Jury out on low euro exchange rate path despite ECB measures
Irish analysts said the ECB’s measures announced by president Mario Draghi on Thursday to boost the eurozone will likely result in borrowing costs staying low for even longer.
The outlook for the euro however, is much more clouded.
Investec Ireland, which had earlier forecast the ECB would be reluctant to raise interest rates before 2019, now believes the period of ultra-low eurozone rates may extend into the 2020s.
But analysts are still working out the implications for stock markets and how investors will make money in a period of rock-bottom rates, said David Lynch, sales trader at IG.
Mr Lynch said that the ECB measures to extend its firepower to acquire bonds and cut interest rates appeared to suggest that the eurozone economy was in a more fragile place than first thought.

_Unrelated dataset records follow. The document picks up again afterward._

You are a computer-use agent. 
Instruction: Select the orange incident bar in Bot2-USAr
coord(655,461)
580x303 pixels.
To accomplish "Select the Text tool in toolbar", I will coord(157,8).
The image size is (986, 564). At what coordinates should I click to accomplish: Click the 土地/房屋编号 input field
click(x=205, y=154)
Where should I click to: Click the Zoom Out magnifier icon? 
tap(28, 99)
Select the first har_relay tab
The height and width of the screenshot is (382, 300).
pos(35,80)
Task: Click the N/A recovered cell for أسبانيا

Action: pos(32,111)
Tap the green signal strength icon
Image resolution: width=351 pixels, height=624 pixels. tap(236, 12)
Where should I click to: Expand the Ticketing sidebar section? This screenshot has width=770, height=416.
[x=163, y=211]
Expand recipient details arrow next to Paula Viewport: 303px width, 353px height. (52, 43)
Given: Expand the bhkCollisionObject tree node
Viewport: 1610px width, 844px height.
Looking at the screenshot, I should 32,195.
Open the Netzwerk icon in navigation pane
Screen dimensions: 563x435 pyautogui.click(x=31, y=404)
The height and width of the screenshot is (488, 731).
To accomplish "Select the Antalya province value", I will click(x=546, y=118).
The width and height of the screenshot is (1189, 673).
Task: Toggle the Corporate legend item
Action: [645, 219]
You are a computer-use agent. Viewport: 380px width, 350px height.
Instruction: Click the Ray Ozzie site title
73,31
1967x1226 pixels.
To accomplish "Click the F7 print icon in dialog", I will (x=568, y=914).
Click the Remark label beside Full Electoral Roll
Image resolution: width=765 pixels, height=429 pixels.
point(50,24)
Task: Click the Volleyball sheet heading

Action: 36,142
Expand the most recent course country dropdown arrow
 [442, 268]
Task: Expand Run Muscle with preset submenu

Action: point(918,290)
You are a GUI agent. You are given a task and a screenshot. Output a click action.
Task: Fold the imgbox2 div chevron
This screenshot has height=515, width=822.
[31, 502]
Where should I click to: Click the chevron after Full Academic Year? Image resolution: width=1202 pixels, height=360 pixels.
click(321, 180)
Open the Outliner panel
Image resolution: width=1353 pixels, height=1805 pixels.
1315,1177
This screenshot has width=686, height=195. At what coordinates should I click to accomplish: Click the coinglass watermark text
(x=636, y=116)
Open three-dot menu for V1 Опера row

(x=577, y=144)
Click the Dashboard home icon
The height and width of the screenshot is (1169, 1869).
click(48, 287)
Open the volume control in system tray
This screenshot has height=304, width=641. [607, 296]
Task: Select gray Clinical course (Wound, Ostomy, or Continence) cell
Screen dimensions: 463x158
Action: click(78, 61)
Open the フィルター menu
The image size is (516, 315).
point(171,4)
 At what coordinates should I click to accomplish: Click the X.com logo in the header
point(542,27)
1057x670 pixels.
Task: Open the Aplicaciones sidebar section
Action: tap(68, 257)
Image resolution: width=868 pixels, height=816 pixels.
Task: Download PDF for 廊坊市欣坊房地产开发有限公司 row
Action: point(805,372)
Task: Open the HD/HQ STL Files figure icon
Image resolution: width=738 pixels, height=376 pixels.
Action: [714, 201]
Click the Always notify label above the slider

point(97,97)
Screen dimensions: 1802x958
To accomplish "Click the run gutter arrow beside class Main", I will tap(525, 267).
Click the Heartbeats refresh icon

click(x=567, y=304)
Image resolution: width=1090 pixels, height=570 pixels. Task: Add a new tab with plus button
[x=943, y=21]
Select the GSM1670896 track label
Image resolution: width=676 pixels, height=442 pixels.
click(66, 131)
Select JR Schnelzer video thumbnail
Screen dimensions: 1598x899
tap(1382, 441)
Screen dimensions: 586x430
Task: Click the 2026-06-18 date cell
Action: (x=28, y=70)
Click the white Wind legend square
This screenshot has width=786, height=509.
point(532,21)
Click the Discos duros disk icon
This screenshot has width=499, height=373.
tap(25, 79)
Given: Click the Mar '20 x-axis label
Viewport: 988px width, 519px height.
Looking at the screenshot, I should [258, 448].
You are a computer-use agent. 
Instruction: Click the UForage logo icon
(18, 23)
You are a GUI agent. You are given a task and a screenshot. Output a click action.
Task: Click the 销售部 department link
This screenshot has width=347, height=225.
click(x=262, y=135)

“And the ECB is having no effect on inflation and interest rates are going to stay lower for some considerable time,” he said.
The weak euro, particularly against sterling, had done much last year to boost indigenous Irish firms exporting into Britain.
At 70 pence per euro, Irish firms late last year had enjoyed an exceptional price advantage which helped boost their profits.
However, the currency has since strengthened by 10% to over 77p, meaning the currency boost that had propelled many Irish exporters may now have unwound, Mr Lynch said.
Worries about the UK public potentially voting to leave the EU in the referendum on June 23 have weighed on sterling this year.
Meanwhile, expectations last year the Bank of England might increase interest rates — which could have helped boost sterling against the euro — have evaporated.
Yesterday, sterling advanced the most in more than a week against the euro as the ECB’s expansion of monetary stimulus moved its policy further from that of the Bank of England.
Sterling climbed even as a report showed that Britain’s construction output unexpectedly declined in January, adding to signs the economy is losing momentum.
The ECB’s new measures have just entrenched policies designed for crisis times into the next decade.
“It’s hard to see what would happen with the eurozone economy without the ECB being there, and obviously they could do more of the same and then even more of the same,” Carsten Brzeski, chief economist at ING DiBa in Frankfurt said.
The single currency fell on Thursday before rising again as Mr Draghi spoke, as investors were confused by his signals for the future path of rates.
That signal was then reversed a few moments later when he said it was not likely that they would actually need to go lower.
US stocks yesterday rose to join a global rally, poised to erase a weekly decline as investors reassessed stimulus measures in Europe.
“Any aggressive moves to stimulate growth to keep expansion on track is positive,” said Joe Quinlan, chief market strategist at US Trust, Bank of America Private Wealth Management.